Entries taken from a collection
⁂

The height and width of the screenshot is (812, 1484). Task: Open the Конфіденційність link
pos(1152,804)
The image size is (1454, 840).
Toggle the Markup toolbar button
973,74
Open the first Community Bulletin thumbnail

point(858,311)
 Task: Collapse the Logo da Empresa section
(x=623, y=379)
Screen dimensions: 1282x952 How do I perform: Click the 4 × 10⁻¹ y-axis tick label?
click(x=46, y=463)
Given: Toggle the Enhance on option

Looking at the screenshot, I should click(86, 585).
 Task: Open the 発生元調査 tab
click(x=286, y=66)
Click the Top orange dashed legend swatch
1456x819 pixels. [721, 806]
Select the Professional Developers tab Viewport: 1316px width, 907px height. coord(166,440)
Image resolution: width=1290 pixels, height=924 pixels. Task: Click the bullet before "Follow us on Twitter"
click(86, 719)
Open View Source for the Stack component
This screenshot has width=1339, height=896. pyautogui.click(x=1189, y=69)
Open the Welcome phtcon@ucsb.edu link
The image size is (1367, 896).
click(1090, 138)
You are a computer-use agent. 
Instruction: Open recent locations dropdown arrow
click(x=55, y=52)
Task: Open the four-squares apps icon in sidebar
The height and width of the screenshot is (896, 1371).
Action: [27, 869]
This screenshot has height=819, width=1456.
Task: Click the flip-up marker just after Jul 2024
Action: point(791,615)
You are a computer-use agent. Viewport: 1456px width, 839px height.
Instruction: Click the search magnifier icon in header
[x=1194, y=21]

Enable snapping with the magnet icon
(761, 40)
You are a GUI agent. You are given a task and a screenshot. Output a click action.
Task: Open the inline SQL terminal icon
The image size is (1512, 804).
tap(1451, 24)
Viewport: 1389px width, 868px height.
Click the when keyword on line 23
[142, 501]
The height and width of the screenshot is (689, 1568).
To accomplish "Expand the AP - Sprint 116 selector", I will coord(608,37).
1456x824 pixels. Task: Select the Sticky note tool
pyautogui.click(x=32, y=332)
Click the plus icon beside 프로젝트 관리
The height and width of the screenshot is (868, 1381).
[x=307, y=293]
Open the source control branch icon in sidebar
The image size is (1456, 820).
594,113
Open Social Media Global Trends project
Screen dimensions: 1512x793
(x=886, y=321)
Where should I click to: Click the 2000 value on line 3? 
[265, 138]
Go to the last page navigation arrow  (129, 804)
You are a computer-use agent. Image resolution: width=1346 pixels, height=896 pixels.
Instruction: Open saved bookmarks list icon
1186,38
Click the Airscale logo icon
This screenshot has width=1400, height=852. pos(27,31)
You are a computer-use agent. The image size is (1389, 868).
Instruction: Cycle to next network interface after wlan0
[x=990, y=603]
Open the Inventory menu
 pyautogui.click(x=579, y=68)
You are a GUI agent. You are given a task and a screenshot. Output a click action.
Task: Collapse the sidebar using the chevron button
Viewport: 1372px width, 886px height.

⁂

▶ WHAT TO WORK ON
Please report every line of the records above that contains the word "Viewport".

▶ WORKED SOLUTION
Select the Professional Developers tab Viewport: 1316px width, 907px height. coord(166,440)
You are a computer-use agent. Viewport: 1456px width, 839px height.
Viewport: 1389px width, 868px height.
Viewport: 1372px width, 886px height.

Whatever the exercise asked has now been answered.